Fragment strony:
------------------------------------------------------------

Dzisiaj oczywiście na pewno chodzi mu o to samo – żeby pokazać, że ma lepszą pozycję w negocjacjach z Zachodem. A ponieważ dyplomatyczne środki w jego mniemaniu zawiodły, w związku z tym postawił na wariant siłowy. W mojej ocenie agresją zamierza osiągnąć dwa kluczowe cele: pierwszy – interes stricte rosyjski, czyli chęć przejęcia kontroli nad Ukrainą, z tego względu, że Ukraina niezależna od Rosji już osłabia Federację Rosyjską. Jednocześnie Ukraina dążąca do Unii Europejskiej i do NATO jest zagrożeniem dla Federacji Rosyjskiej pod względem kulturowo-gospodarczym, jak i militarnym. W wymiarze militarnym chodzi oczywiście o NATO. Od strony gospodarczej Ukraina mogłaby zacząć się bogacić dzięki Unii Europejskiej. Mogłaby dokonać pewnego rodzaju postępu, czy takiego skoku jak Polska. W 1989 roku zaczynaliśmy z porównywalnego pułapu, a w tej chwili proporcje przemawiają na naszą korzyść, więc to pokazuje, że jednak dołączenie do Zachodu i Unii Europejskiej również pod względem gospodarczym było dla nas korzystne, mimo wielu wad, które należy dostrzegać.

I?

Gdyby Ukraińcom udało się dokonać takiego skoku, wówczas społeczeństwo rosyjskie, czy gospodarka rosyjska byłyby zagrożone, ponieważ kapitał uciekałby na bardzo bliską Ukrainę. Jednocześnie na Ukrainę uciekaliby również Rosjanie, na przykład do pracy, tak jak się w tej chwili dzieje, jeżeli chodzi o Ukraińców, którzy przyjeżdżają do pracy do Polski. A tam na pewno miałoby to większy wymiar, ponieważ i na Ukrainie, i w Rosji ludzie posługują się mniej więcej tym samym językiem. Język rosyjski na Ukrainie jest bardzo powszechny. Również pod względem gospodarczo-kulturowym Rosja bardzo by słabła, nawet jeśli połączenie Ukrainy z Zachodem dotyczyłoby tylko płaszczyzny gospodarczej. I to jest jeden cel.

A jaki jest cel drugi?

Drugim celem, tym szerszym, w międzynarodowym układzie sił jest oczywiście danie sobie szansy przez Putina na postawienie jeszcze większych, jeszcze bardziej wiarygodnych gróźb względem NATO i Zachodu.

Groźby miałyby polegać na tym, że Rosjanie mogliby po przejęciu kontroli nad Kijowem podciągnąć pod granicę z Polską armie, które są w tej chwili zaangażowane w wojnę i te, które były przed wojną zaangażowane na kierunku ukraińskim.

------------------------------------------------------------

Zadania:
- A) Od którego roku według fragmentu o celach Rosji wobec Ukrainy Polska rozwijała się z pułapu porównywalnego z ukraińskim?
- B) Podejmij fragment o celach Rosji wobec Ukrainy i pisz go dalej od ostatniego zdania.
Wiersze umieszczone dalej nie mają związku z fragmentem o celach Rosji wobec Ukrainy.

Dane wyjściowe:
------------------------------------------------------------

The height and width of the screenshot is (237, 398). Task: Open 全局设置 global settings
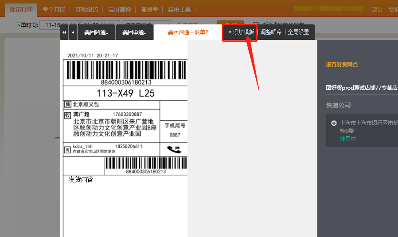click(298, 32)
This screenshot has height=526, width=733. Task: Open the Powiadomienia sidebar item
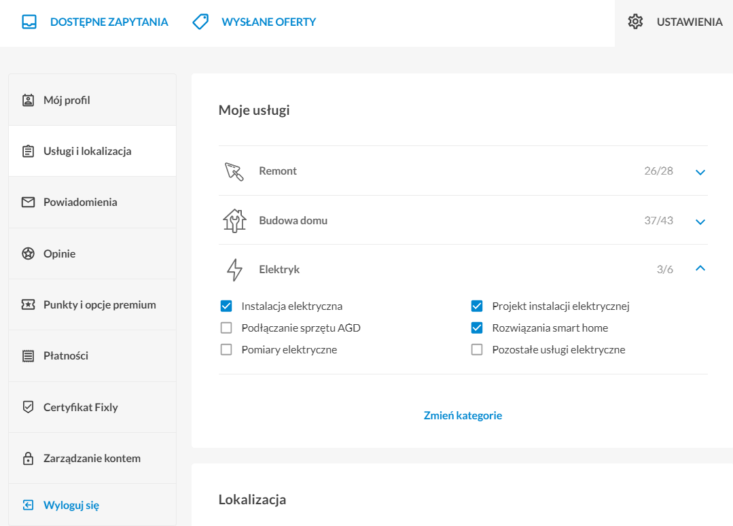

------------------------------------------------------------

Odpowiedzi:
- A) Od 1989 roku.

- B)
Proszę zwrócić uwagę, że wówczas mielibyśmy do czynienia z sytuacją, w której wszelkie rosyjskie siły rakietowe prawdopodobnie byłyby skierowane w pierwszej kolejności w Polskę, a nie w Ukrainę. Wszystko skupiałoby się na nas. Jednocześnie z Obwodu Kaliningradzkiego groziłby nam jeden korpus armijny, od strony Białorusi prawdopodobnie pierwsza gwardyjska armia pancerna, a na odcinku ukraińskim Rosjanie mogliby wystawić dwa kolejne korpusy armijne, które przed wojną znajdowały się w Donbasie i oprócz tego jeszcze tę armię, która zabezpieczała kierunek ukraiński.

Co to oznaczałoby dla nas?

To byłyby tak ogromne siły, że Polska samodzielnie nie byłaby w stanie odpierać presji i gróźb. Musielibyśmy przecież wystawić mniej więcej taką samą siłę zdolną do obrony przed takim potencjałem. No i niestety, w mojej ocenie, nie moglibyśmy tego zrobić samodzielnie, w związku z czym bylibyśmy bardzo zależni od Zachodu. Tak naprawdę wisielibyśmy politycznie na tym, co powiedzą w Waszyngtonie, bo to od Waszyngtonu całkowicie zależałoby nasze bezpieczeństwo.

Żaden wzór polskiej armii nie byłby w stanie się oprzeć takiej presji rosyjskiej. Bo wówczas, cały rosyjski zachodni front mógłby zostać skupiony na odcinku polskim. W ten sposób Rosjanie mogliby zagrozić niejako NATO poprzez właśnie groźbę Polsce.

A to w dalszej perspektywie miałoby na celu przekazanie takiej informacji: „Słuchajcie, Amerykanie, albo się z nami dogadacie, dacie nam ten kapitał, technologie, pozwolicie nam budować niezależny od siebie ośrodek siły wspólnie z Niemcami, albo będziemy wam non-stop grozić, a wy będziecie musieli wystawić przynajmniej kilka dywizji do Polski i jednocześnie będziemy prowadzić Zimną Wojnę w sytuacji, w której macie problem z Chinami i musicie przerzucić swoje siły, środki i potencjał gospodarczy na rywalizację z nimi. Będziecie mieli dwa otwarte fronty”. Moim zdaniem do takiej groźby dążył Putin, myśląc i podejmując decyzję o inwazji na Ukrainę.

Rozumiem, że ten scenariusz jest jak najbardziej – patrząc na to, co się dzisiaj dzieje – realistyczny?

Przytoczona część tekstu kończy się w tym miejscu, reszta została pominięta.